Como humanos não saberiam mais que alvos uma arma autônoma poderia selecionar, e como seus efeitos podem ser imprevisíveis, não haveria ninguém para ser responsabilizado pela morte e destruição que resultaria da ativação de um dispositivo desses.

Depois, como salienta a carta do FLI, há ameaças à estabilidade regional e global, além de sérios riscos para a humanidade.

O desenvolvimento de armas autônomas poderia levar muito rápida e facilmente a corridas armamentistas entre rivais.

Elas reduziriam os riscos para combatentes e assim poderiam diminuir os riscos políticos de se ir à guerra, o que resultaria em mais conflitos armados.

No entanto, elas poderiam ser destruídas (picadas), imitadas ou sequestradas; e dirigidas contra seus proprietários, civis ou terceiras partes.

Esses armamentos também poderiam iniciar ou escalar conflitos armados automaticamente, sem nenhuma tomada de decisão humana.

Em um futuro em que armas robóticas lutam contra outras armas independentes os resultados seriam intrinsecamente imprevisíveis, e muito mais propensos a levar à destruição em massa de civis e do meio ambiente que as guerras sem derramamento de sangue vislumbradas por alguns.

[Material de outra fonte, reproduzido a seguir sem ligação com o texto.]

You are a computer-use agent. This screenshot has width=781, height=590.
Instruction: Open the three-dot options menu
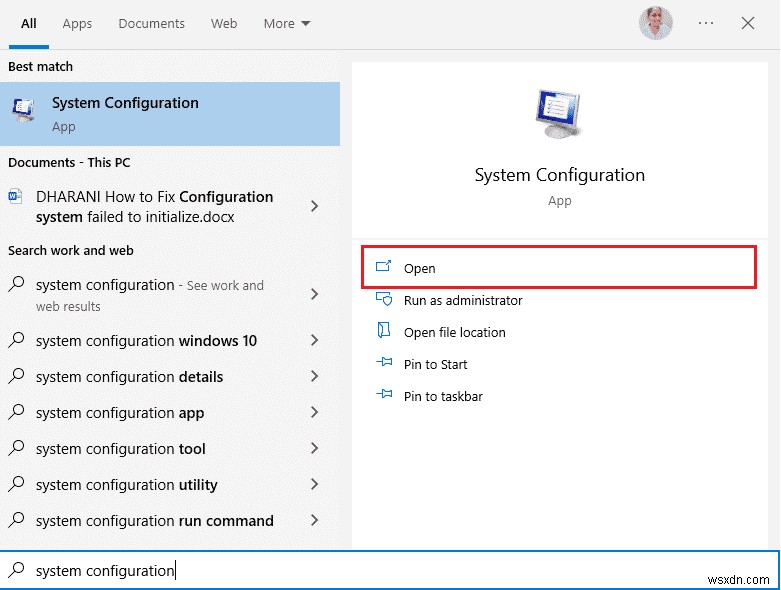(707, 23)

Criar uma violência automatizada, altamente eficiente, provavelmente levará a mais, e não a menos, violência.

Além disso, há também uma profunda questão moral em jogo.

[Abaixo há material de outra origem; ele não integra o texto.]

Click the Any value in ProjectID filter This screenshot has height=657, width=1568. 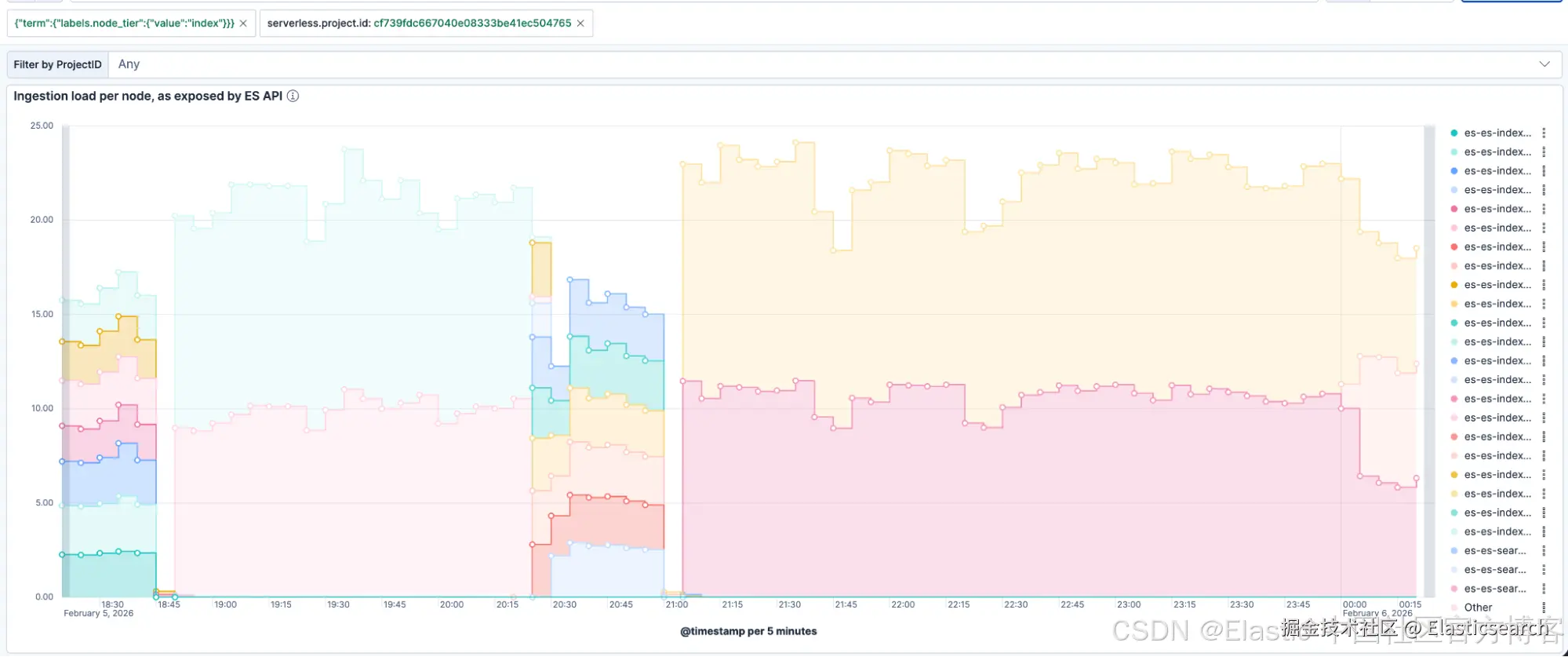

Qual é o valor da vida humana se delegamos a responsabilidade de decidir quem vive e quem morre a máquinas? Em que tipo de mundo queremos viver para depois repassá-lo aos nossos filhos?

Um em que programas de IA e robôs têm os meios e a autoridade para usar força violenta e matar pessoas?

Se temos a oportunidade de criar um mundo em que armas autônomas são proibidas, e onde aqueles que talvez as usem são estigmatizados e responsabilizados por seus atos, não temos uma obrigação moral de trabalhar rumo a um mundo assim?

Podemos evitar o desenvolvimento de armas autônomas antes que elas precipitem corridas armamentistas e ameacem a segurança global, e antes que elas se tornem armas de destruição em massa.

Mas nossa janela de oportunidade para fazer isso está se fechando rapidamente.

Durante os últimos dois anos, a Campanha para Parar Robôs Assassinos tem instado as Nações Unidas a proibir armas autônomas.

A Convenção da ONU sobre Certas Armas Convencionais (CCW) já realizou dois encontros de especialistas no assunto, e nossa coalizão de 54 organizações não governamentais* de 25 países está encorajando a CCW a avançar essas discussões rumo à negociação de um tratado internacional.

Apreciamos muitíssimo o apoio conferido pela atual carta, mas precisamos continuar incentivando as nações representadas na CCW a seguir adiante nessa questão.

A natureza fundamental de uma corrida armamentista envolve a ação de países para melhorar seus próprios interesses de curto prazo à custa não só de seus próprios benefícios em longo prazo, mas também os do mundo.

Como deixa bem claro a carta de Einstein e Russell, “temos de aprender a pensar de um jeito novo. Temos de aprender a não nos perguntar que medidas podem ser tomadas para dar uma vitória militar a qualquer que seja o grupo de nossa preferência, porque já não existem medidas desse tipo. A pergunta que temos de nos fazer é: Que medidas podem ser tomadas para evitar um confronto militar, cujo desenlace certamente será desastroso para todas as partes”?

Precisamos continuar exigindo que nossos líderes e formuladores de políticas trabalhem em conjunto com outras nações para eliminar antecipadamente as ameaças representadas por armas robóticas, ao proibirem seu desenvolvimento e utilização antes que testemunhemos a destruição em massa que elas ameaçam trazer.

*O comitê orientador da campanha inclui as Conferências Pugwash sobre Ciência e Assuntos Mundiais, uma organização criada em resposta direta à carta de Einstein, Russell et al., e a AAR, uma ONG japonesa que divulgou um comunicado por ocasião do aniversário dos bombardeios de Hiroshima e Nagasaki.